Saved data entries:
########################################
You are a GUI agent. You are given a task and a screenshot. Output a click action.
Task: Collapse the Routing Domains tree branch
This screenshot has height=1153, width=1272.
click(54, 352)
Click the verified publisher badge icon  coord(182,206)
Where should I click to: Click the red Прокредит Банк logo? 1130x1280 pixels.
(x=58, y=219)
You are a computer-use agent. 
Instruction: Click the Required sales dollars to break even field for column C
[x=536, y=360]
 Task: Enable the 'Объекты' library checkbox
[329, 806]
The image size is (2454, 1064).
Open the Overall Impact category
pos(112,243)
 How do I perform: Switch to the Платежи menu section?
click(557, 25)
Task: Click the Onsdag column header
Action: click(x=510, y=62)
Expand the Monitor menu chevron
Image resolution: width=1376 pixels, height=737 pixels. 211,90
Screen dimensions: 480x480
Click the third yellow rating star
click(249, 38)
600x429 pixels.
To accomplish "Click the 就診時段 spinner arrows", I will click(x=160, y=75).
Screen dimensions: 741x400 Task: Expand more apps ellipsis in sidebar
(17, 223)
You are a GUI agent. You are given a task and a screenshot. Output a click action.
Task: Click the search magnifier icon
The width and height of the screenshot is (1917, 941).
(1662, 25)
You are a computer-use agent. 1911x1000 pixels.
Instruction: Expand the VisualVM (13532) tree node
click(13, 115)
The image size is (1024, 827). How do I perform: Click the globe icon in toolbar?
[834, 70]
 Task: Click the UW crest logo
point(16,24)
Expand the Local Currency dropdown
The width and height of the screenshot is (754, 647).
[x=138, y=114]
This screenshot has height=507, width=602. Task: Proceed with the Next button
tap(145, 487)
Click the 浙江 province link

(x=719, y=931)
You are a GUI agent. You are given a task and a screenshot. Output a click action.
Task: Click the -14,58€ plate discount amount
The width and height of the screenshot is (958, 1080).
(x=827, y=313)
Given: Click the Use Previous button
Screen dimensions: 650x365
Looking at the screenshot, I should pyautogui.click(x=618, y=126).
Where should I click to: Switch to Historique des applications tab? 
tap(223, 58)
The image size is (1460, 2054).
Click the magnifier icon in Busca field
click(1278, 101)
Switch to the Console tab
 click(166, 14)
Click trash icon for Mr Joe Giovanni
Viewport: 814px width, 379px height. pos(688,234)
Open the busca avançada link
########################################
| YOUR GOAL |
Your answer should hold exactly the lines from the one containing "The width and height of the screenshot is (958, 1080)." through the end of the entries above, and nothing else.

| EXERCISE ANSWER |
The width and height of the screenshot is (958, 1080).
(x=827, y=313)
Given: Click the Use Previous button
Screen dimensions: 650x365
Looking at the screenshot, I should pyautogui.click(x=618, y=126).
Where should I click to: Switch to Historique des applications tab? 
tap(223, 58)
The image size is (1460, 2054).
Click the magnifier icon in Busca field
click(1278, 101)
Switch to the Console tab
 click(166, 14)
Click trash icon for Mr Joe Giovanni
Viewport: 814px width, 379px height. pos(688,234)
Open the busca avançada link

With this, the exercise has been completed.